**INSTRUCTIONS TO FOLLOW:**
Here is the task for the records below: repeat exactly the lines from the one with "The width and height of the screenshot is (832, 973)." to the one with "Task: Click the Denied", both included, and nothing else.
BEGIN DATA LISTING
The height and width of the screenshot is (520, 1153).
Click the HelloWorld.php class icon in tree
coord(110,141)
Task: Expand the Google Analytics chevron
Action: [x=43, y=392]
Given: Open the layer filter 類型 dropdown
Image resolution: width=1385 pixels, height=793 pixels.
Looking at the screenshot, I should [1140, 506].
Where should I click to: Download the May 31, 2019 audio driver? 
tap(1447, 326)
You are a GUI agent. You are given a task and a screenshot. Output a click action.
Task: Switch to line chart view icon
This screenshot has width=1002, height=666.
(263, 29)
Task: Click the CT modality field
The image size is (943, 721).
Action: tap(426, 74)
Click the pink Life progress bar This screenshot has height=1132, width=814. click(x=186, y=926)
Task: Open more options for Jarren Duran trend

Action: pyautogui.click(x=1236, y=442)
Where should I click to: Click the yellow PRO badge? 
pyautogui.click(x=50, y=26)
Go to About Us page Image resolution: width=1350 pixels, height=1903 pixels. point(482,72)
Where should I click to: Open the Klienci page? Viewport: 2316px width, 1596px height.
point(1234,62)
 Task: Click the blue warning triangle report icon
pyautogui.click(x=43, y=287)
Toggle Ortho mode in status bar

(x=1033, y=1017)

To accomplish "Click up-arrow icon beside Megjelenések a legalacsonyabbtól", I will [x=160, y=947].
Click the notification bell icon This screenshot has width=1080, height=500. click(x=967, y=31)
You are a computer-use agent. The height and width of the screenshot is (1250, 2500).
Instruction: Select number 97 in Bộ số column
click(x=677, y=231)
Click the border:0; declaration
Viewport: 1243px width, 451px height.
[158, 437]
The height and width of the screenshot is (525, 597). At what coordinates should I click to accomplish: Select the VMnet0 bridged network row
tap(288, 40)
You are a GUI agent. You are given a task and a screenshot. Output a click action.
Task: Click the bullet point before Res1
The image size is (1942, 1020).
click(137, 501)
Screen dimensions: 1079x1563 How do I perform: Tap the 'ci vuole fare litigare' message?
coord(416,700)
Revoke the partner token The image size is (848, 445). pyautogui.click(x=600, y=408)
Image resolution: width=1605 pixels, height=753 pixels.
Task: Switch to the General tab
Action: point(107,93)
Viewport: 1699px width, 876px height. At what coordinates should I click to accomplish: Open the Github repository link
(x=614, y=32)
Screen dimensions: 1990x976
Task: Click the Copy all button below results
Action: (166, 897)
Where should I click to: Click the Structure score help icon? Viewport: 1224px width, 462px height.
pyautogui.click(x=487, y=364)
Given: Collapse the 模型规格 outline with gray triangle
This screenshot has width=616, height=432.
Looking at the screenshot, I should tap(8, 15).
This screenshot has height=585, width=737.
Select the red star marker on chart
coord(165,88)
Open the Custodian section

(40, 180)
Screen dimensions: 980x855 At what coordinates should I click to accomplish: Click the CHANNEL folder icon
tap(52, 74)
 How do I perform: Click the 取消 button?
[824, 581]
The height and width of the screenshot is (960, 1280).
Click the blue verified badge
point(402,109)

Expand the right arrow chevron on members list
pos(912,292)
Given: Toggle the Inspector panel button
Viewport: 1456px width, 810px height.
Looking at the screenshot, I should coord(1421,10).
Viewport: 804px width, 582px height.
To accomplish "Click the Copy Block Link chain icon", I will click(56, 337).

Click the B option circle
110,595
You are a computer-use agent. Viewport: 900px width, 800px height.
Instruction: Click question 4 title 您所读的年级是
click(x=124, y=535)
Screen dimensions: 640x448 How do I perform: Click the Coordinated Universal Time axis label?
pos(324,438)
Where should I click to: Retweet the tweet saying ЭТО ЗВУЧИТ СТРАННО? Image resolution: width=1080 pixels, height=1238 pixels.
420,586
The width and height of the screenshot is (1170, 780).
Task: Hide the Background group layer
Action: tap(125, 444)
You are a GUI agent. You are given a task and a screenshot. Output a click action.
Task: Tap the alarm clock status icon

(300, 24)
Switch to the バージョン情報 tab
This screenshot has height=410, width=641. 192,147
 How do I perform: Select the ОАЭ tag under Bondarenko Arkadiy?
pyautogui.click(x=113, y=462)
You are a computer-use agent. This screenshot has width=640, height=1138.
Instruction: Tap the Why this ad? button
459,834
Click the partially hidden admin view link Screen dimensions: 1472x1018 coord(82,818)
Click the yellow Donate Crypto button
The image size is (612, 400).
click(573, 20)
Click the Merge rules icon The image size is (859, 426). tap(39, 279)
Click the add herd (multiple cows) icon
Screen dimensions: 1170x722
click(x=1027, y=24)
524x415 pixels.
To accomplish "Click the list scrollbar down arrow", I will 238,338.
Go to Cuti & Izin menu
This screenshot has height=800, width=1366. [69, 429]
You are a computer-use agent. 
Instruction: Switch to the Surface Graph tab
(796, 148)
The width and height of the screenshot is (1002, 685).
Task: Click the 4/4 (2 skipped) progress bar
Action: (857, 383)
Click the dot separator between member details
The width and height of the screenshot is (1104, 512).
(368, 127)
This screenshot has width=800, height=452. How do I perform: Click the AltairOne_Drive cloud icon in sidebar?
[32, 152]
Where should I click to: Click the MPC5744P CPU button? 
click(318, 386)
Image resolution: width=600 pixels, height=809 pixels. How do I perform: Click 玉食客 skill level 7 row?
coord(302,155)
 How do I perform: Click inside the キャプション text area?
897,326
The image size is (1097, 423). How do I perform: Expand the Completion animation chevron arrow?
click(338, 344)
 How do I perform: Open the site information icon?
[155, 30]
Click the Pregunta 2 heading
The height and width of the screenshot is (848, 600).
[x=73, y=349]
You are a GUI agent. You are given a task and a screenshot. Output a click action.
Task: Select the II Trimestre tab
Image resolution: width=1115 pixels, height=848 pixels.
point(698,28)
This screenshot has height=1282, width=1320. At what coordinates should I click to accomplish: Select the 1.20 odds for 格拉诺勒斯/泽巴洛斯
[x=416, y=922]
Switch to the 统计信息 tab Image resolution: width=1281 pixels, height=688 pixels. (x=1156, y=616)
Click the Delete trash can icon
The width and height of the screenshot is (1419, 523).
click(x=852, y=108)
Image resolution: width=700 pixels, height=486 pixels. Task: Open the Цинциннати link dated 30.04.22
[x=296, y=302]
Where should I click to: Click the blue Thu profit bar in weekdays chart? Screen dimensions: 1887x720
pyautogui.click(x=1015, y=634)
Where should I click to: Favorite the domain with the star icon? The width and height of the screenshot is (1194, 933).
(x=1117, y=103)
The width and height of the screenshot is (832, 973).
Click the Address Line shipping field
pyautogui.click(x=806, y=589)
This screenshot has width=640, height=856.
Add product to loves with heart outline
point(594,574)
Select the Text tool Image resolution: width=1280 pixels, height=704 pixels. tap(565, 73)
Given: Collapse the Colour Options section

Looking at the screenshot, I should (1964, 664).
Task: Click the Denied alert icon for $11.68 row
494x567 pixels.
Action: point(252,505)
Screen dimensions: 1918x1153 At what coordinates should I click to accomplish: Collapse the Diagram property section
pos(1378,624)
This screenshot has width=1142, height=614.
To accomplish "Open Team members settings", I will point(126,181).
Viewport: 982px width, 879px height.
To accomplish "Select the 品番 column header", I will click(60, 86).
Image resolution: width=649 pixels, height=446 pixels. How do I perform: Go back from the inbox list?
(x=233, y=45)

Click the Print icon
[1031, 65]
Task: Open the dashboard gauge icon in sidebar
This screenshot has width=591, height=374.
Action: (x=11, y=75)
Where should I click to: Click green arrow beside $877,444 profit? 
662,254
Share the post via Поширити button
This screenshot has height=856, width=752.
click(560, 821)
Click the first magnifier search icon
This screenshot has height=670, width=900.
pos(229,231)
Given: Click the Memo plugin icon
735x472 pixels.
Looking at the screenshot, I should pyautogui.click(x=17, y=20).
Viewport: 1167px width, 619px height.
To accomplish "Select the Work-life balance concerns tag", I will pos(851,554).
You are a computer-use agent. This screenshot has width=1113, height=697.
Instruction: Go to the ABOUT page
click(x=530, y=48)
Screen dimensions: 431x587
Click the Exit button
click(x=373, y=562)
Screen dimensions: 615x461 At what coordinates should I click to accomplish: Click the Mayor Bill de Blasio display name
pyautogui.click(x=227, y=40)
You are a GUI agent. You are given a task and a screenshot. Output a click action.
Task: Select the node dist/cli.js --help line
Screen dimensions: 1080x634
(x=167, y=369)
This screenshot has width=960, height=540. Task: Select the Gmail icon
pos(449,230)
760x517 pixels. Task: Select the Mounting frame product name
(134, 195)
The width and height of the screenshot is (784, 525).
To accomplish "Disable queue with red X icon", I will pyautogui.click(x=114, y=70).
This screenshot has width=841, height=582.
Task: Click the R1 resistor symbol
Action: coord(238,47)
END DATA LISTING
**ANSWER TO THE PROBLEM:**
The width and height of the screenshot is (832, 973).
Click the Address Line shipping field
pyautogui.click(x=806, y=589)
This screenshot has width=640, height=856.
Add product to loves with heart outline
point(594,574)
Select the Text tool Image resolution: width=1280 pixels, height=704 pixels. tap(565, 73)
Given: Collapse the Colour Options section

Looking at the screenshot, I should (1964, 664).
Task: Click the Denied alert icon for $11.68 row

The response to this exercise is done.